When Live Beats an Extract

7 minute read

When using Tableau, taking an extract is always better than using a live query, right?

Well, no.

Of course. Obviously, when your data are changing and you want to get all of the latest updates in your viz, you'll want to use a live query. But if that's not the case, then an extract is clearly better, especially with Hyper in 10.5, right?

Well, no!

Shoot! This is complicated? When will live beat an extract? Let's take a look at a few cases.

A Few Basics

To understand what's going on, you should have a basic understanding of how live and extracted data sources are used by the system. If you feel a bit shaky here, I'd recommend my previous post on live vs extracts. But in a nutshell:

  • When you're using an extract, the query defined by the data source is run and the whole resulting table is persisted in either a TDE (in Tableau 10.4 or before) or a Hyper database (in 10.5 and later).

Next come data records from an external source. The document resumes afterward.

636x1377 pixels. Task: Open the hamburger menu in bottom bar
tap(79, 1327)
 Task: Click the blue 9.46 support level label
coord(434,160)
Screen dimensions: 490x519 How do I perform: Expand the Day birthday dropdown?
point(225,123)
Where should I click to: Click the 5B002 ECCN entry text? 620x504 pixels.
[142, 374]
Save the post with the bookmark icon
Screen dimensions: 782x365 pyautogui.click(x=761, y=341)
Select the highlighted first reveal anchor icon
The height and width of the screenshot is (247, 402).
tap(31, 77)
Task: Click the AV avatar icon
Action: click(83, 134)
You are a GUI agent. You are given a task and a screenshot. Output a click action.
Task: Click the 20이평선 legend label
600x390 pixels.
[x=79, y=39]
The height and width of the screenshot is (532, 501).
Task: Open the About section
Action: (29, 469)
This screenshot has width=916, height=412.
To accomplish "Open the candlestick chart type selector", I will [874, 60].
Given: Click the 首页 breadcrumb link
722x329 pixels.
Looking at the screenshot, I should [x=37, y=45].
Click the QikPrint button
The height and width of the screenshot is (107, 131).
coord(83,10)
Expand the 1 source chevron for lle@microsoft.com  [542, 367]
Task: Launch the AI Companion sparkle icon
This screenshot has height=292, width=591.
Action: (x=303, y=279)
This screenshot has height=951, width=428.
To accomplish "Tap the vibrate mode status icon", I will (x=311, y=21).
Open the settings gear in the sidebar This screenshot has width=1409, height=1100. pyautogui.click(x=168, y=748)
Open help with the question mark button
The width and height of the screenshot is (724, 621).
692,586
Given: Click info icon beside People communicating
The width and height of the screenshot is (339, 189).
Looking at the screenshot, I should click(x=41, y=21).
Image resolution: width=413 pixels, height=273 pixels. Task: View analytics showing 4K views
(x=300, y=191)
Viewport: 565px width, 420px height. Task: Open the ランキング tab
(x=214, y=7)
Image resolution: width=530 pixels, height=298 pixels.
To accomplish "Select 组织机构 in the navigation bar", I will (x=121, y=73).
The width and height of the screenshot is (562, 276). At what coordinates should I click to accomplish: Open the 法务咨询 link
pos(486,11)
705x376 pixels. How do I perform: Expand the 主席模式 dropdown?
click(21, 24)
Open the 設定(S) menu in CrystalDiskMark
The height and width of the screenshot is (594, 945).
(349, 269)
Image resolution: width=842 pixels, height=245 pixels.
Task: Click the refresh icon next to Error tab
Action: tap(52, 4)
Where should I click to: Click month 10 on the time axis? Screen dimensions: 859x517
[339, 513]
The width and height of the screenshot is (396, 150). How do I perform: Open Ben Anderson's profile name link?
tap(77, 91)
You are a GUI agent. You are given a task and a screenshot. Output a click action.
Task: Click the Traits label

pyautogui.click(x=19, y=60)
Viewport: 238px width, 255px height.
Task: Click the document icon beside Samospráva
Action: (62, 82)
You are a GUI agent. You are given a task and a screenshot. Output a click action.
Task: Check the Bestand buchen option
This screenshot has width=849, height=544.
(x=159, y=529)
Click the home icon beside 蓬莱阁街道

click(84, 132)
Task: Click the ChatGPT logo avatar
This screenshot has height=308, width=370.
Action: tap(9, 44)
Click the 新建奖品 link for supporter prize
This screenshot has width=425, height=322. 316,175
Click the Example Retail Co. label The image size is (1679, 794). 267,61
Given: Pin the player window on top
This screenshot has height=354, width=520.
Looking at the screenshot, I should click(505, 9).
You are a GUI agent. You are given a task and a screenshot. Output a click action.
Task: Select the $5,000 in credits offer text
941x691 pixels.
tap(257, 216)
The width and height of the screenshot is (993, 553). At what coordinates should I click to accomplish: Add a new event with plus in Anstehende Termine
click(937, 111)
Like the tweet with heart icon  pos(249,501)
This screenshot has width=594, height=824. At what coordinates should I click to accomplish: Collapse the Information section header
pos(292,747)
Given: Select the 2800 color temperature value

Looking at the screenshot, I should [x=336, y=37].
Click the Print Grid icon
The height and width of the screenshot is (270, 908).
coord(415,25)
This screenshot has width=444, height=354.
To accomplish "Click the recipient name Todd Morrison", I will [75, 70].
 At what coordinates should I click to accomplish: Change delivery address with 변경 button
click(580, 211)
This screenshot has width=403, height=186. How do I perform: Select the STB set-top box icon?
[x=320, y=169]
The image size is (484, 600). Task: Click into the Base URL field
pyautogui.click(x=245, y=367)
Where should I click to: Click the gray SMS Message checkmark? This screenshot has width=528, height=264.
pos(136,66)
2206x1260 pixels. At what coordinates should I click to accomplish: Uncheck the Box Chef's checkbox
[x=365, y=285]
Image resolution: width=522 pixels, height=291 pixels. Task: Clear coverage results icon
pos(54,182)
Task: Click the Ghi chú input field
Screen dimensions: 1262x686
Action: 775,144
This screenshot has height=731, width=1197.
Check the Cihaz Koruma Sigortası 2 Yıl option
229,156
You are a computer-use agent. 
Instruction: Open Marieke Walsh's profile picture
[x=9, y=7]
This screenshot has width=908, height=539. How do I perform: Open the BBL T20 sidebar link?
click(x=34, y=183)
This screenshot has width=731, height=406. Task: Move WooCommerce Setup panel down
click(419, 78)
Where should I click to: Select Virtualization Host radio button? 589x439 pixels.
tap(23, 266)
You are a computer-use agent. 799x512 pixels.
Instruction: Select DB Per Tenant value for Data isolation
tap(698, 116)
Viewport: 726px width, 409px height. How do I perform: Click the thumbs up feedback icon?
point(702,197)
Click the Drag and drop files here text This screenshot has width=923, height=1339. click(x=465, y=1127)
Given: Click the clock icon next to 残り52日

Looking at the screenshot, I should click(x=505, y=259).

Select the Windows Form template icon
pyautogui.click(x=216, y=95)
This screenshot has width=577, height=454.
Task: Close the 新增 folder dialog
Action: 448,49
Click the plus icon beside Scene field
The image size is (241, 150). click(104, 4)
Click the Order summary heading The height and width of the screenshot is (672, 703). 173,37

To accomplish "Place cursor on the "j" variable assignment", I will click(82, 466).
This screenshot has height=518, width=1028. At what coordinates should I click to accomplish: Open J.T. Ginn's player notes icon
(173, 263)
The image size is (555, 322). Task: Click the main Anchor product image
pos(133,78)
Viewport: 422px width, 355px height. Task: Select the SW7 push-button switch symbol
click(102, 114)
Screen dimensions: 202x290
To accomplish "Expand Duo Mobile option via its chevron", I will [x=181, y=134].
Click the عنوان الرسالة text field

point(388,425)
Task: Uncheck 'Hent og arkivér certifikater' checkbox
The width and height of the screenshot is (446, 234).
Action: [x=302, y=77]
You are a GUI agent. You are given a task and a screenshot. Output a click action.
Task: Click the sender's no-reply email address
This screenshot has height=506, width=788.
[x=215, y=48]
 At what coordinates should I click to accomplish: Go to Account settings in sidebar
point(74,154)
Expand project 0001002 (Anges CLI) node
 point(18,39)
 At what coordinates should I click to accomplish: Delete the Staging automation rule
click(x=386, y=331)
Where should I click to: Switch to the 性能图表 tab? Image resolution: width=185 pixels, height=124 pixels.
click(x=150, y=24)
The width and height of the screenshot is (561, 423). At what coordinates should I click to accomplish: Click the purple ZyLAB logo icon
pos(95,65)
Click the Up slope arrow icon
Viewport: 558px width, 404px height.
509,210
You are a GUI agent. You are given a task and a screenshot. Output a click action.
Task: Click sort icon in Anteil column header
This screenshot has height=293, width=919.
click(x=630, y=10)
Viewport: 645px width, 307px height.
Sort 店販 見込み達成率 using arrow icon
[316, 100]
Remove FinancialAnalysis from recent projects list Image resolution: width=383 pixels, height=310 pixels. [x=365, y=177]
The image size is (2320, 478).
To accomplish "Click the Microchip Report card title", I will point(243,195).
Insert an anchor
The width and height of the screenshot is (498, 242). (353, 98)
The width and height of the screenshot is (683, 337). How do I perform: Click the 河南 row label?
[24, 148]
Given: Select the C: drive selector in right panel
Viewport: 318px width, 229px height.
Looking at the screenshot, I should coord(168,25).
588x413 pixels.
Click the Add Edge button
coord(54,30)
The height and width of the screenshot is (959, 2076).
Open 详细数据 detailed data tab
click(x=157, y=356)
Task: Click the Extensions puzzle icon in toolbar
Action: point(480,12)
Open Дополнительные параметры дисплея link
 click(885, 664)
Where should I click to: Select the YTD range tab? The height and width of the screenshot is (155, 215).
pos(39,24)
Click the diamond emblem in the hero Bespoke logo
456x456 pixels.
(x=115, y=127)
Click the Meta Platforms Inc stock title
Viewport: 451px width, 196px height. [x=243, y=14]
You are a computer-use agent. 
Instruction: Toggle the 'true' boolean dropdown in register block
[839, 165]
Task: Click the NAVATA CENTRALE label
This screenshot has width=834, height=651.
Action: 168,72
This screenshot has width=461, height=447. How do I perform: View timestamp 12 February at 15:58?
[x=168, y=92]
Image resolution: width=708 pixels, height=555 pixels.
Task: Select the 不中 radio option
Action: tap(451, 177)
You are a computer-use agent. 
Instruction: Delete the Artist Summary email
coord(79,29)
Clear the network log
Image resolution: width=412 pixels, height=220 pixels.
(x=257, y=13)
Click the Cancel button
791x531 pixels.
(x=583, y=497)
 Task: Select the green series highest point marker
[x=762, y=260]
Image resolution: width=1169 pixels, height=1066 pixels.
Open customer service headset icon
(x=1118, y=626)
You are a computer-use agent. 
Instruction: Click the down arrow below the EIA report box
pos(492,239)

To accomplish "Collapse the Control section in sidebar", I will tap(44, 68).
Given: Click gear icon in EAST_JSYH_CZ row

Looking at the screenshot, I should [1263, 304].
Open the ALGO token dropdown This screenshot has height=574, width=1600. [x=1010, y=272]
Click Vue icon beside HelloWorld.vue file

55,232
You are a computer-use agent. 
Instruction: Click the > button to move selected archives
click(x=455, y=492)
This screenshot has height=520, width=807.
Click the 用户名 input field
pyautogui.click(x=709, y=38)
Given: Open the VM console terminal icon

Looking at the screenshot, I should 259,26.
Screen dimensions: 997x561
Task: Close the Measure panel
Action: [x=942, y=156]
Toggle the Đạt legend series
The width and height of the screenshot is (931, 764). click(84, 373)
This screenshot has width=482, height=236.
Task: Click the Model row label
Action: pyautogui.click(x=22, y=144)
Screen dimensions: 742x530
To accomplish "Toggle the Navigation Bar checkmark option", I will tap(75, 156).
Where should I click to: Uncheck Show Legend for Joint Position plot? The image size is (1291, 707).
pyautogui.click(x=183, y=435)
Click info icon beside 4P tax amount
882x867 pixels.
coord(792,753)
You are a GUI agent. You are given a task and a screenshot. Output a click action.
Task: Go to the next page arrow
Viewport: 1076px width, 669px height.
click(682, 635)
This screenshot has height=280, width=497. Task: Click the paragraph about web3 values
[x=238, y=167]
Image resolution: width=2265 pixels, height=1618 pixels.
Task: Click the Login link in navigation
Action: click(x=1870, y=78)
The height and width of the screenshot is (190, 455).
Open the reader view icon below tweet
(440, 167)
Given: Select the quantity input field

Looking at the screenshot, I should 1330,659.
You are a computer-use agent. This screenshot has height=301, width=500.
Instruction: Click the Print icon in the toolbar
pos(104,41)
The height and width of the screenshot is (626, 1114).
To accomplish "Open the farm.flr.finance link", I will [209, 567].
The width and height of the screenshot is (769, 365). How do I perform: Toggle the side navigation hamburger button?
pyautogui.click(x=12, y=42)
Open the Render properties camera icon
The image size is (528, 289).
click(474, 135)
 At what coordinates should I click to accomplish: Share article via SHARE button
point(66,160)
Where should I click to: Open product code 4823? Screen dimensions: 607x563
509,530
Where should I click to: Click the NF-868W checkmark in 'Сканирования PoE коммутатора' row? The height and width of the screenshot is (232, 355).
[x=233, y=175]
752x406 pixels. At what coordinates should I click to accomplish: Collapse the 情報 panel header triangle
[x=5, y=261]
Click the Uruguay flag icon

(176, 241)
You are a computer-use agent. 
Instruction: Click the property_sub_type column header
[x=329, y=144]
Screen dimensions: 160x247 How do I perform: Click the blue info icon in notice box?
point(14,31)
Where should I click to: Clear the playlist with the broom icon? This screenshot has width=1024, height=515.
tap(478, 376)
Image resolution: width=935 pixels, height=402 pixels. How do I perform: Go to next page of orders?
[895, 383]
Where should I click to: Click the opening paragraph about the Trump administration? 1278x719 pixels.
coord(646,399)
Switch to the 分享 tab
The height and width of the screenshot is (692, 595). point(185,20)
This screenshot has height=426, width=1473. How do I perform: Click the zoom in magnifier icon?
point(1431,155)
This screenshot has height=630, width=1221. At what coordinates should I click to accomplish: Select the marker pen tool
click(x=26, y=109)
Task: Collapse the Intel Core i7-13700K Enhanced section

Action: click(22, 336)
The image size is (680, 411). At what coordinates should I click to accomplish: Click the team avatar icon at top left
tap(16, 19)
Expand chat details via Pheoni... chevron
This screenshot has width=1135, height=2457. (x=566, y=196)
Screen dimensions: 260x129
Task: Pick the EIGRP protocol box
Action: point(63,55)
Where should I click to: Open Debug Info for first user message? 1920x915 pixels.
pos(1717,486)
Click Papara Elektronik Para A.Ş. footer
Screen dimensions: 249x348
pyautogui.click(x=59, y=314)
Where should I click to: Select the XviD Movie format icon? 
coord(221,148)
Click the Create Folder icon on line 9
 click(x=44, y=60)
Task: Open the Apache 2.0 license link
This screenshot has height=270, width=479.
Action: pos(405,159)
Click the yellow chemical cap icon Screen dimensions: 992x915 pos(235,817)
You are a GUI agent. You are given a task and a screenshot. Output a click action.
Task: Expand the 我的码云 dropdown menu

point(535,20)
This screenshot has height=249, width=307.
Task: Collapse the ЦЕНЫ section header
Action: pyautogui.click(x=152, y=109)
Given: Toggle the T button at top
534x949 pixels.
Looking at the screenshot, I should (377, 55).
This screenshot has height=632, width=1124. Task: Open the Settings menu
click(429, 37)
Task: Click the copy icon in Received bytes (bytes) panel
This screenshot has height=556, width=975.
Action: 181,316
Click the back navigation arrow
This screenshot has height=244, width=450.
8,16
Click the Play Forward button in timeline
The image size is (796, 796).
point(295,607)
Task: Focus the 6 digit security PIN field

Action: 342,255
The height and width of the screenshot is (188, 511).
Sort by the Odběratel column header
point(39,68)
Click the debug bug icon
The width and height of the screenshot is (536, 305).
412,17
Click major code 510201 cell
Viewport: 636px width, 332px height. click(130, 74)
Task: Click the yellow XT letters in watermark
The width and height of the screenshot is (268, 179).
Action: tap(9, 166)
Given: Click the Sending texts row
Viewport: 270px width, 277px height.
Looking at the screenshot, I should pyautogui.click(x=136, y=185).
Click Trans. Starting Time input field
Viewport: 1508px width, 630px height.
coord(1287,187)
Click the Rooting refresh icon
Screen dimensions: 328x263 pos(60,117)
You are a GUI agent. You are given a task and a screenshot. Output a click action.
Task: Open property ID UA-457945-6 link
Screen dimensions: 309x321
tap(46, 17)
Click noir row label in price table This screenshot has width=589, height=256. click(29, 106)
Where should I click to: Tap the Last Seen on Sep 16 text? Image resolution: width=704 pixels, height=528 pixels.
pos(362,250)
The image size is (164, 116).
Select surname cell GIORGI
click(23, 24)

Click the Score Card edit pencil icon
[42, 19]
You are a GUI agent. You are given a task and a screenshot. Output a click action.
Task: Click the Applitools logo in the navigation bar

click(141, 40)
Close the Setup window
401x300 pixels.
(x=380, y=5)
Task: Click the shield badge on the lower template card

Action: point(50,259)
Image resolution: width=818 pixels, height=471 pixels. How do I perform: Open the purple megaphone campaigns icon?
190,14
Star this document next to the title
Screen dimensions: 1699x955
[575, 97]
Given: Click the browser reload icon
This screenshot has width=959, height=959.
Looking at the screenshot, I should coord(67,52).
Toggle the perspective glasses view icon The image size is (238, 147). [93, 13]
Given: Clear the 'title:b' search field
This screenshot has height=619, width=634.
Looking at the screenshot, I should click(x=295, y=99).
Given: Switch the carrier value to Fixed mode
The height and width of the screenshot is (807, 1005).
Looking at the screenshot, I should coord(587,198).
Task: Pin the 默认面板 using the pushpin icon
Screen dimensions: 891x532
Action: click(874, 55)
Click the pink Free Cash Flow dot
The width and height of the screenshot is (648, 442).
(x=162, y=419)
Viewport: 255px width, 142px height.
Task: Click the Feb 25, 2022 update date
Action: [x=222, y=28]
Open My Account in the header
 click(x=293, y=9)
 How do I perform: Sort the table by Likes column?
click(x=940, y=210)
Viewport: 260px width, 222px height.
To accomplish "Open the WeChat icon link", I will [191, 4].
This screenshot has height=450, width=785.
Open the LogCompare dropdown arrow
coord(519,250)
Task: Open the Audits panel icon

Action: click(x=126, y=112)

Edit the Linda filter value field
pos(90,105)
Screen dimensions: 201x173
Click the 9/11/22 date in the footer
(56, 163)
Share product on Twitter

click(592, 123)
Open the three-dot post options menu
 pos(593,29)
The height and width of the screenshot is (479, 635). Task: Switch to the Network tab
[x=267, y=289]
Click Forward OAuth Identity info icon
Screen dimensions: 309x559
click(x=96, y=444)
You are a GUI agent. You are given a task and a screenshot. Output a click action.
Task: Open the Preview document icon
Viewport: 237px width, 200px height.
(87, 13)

The queries produced by your workbook are then run against this table.
  • When you're running live, the queries from your workbook are composed with the data source query. In simple cases, at least, this will result in a single query that is pushed down to the target database system, and only the results needed for the viz are returned.

We're going to look at a few cases where live can do better than an extract. As we look at them, pay particular attention to:

  • The time to run the remote query,
  • The time to transfer the data, and
  • The time to run the local query.

These aren't rigorous perf numbers, but to give you a sense of scale, here's my setup:

  • Tableau 10.5 (with Hyper) running on a i5-2500 with 8GB of RAM.
  • SQL Server 2017 Express Edition running on an i7-3770 with 16GB of RAM.
  • All wired together over gigabit Ethernet.

So nothing too grand. In any case, the lessons here should carry over to other hardware.

The data set is a stock history set from Kaggle that records daily stats for large number of stocks and ETFs. The schema looks like:

history(ticker, type, date, open, high, low, close, volume, openInt)

Loaded into SQL Server and indexed on (ticker, date), this results in 17.4M rows and about 1.5GB of storage. (I have no idea what the provenance or accuracy of these data are, but for this work only the size is relevant.)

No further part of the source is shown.